Maisie Cousins à la galerie Ketabi Bourdet : beauté révulsante

Milena ILL, Fisheye, 21 March 2023
« Vous souvenez-vous de vos premiers frissons ? Ceux de votre corps, de votre esprit, de votre cœur ? » C’est ainsi que la curatrice Élise Roche présente Premiers vertiges, une exposition qu’elle veut personnelle et intime, à l’image de son rapport aux artistes et aux œuvres qu’elle a choisi de présenter. La galerie Ketabi Bourdet accueille actuellement de la vidéo, du design, du stylisme, de la peinture ou de la photographie. Leur point commun ? Une histoire collective de passage à l’âge adulte.

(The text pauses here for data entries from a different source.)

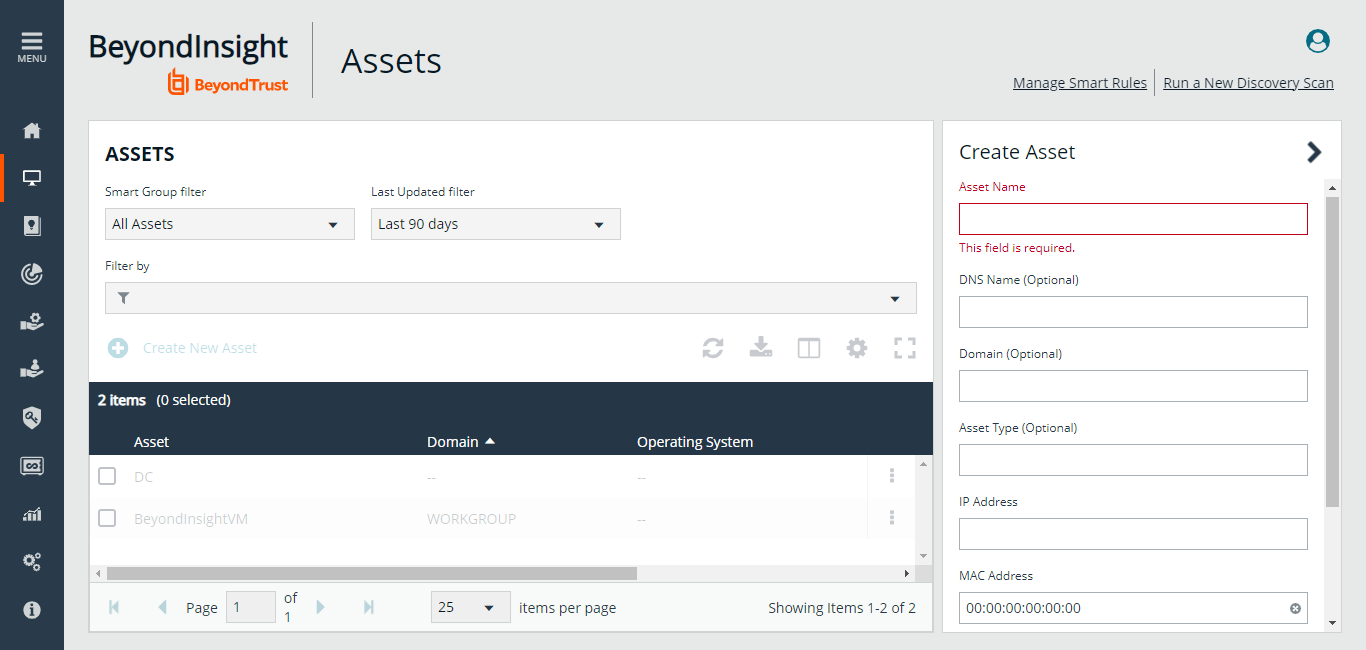Click the refresh icon in the assets toolbar
Screen dimensions: 1366x650
pyautogui.click(x=712, y=348)
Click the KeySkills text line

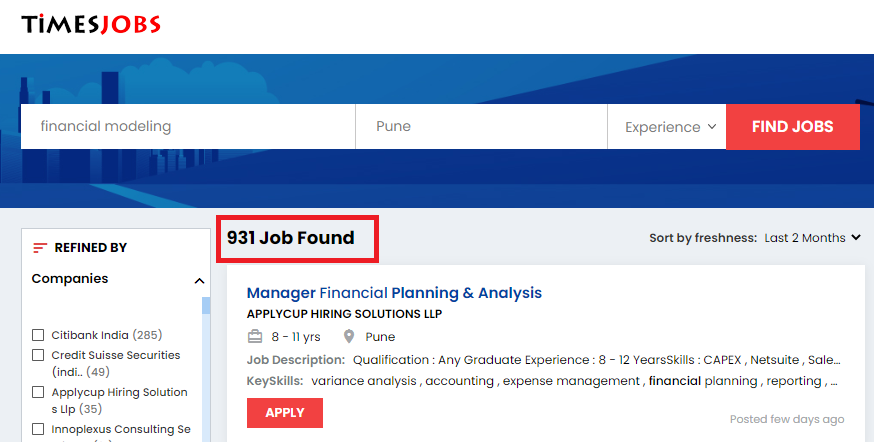(x=541, y=381)
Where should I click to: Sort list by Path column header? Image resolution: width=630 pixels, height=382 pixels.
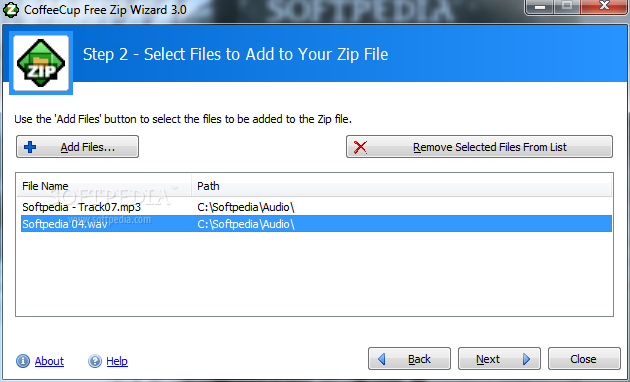[402, 186]
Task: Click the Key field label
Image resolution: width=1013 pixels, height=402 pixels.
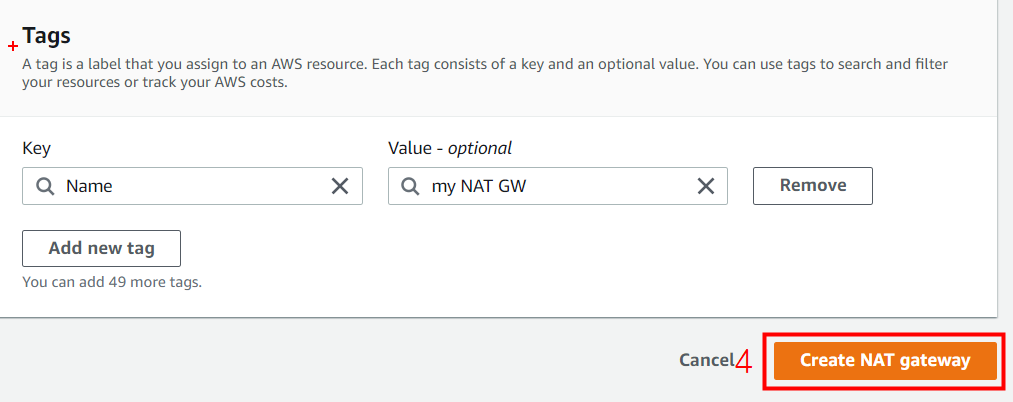Action: pyautogui.click(x=36, y=148)
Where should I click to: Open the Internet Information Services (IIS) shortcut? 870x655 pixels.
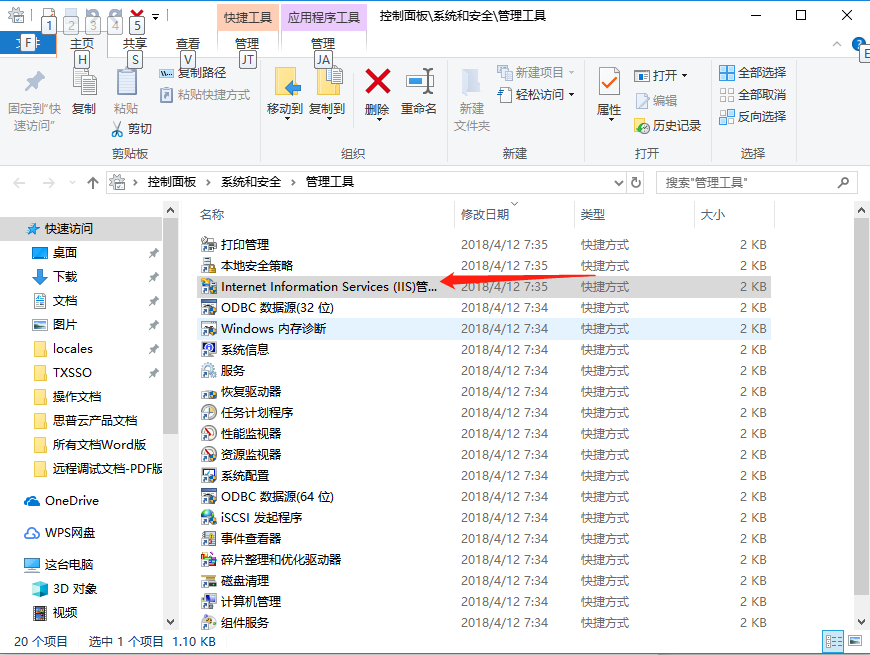pos(328,287)
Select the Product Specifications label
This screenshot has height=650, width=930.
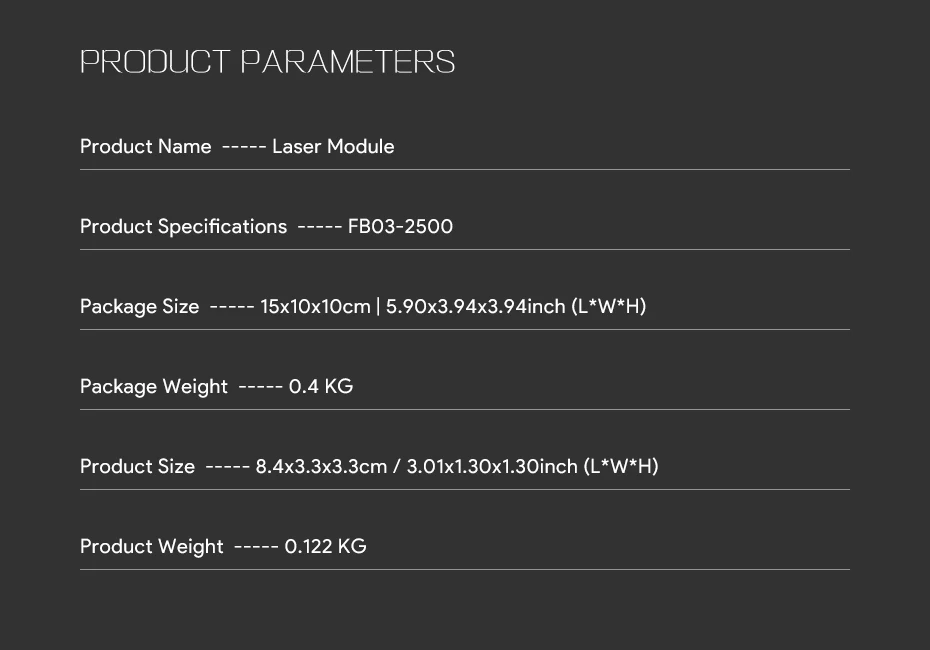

Les images y sont tourbillonnaires, sensuelles et sensorielles, de l’étourdissement à la griserie, de l’ivresse à l’extase. « Au départ, raconte la curatrice, le thème devait être l’époque adolescente, mais au fil de l’exposition, on réalise que ce sont tous et toutes de grands enfants qui ont emmené les créatures et les vertiges qui peuplaient leur imaginaire au cœur de leur univers artistique ». Une exposition peuplée de figures hybrides : des fleurs irisées géantes, peintes par Marcella Barceló, une créature aux fraises esquissée sur une robe par le styliste Charles de Vilmorin, un patchwork tapissé de mille visages permettant à Inès Longevial d’évoquer le mythe du phénix…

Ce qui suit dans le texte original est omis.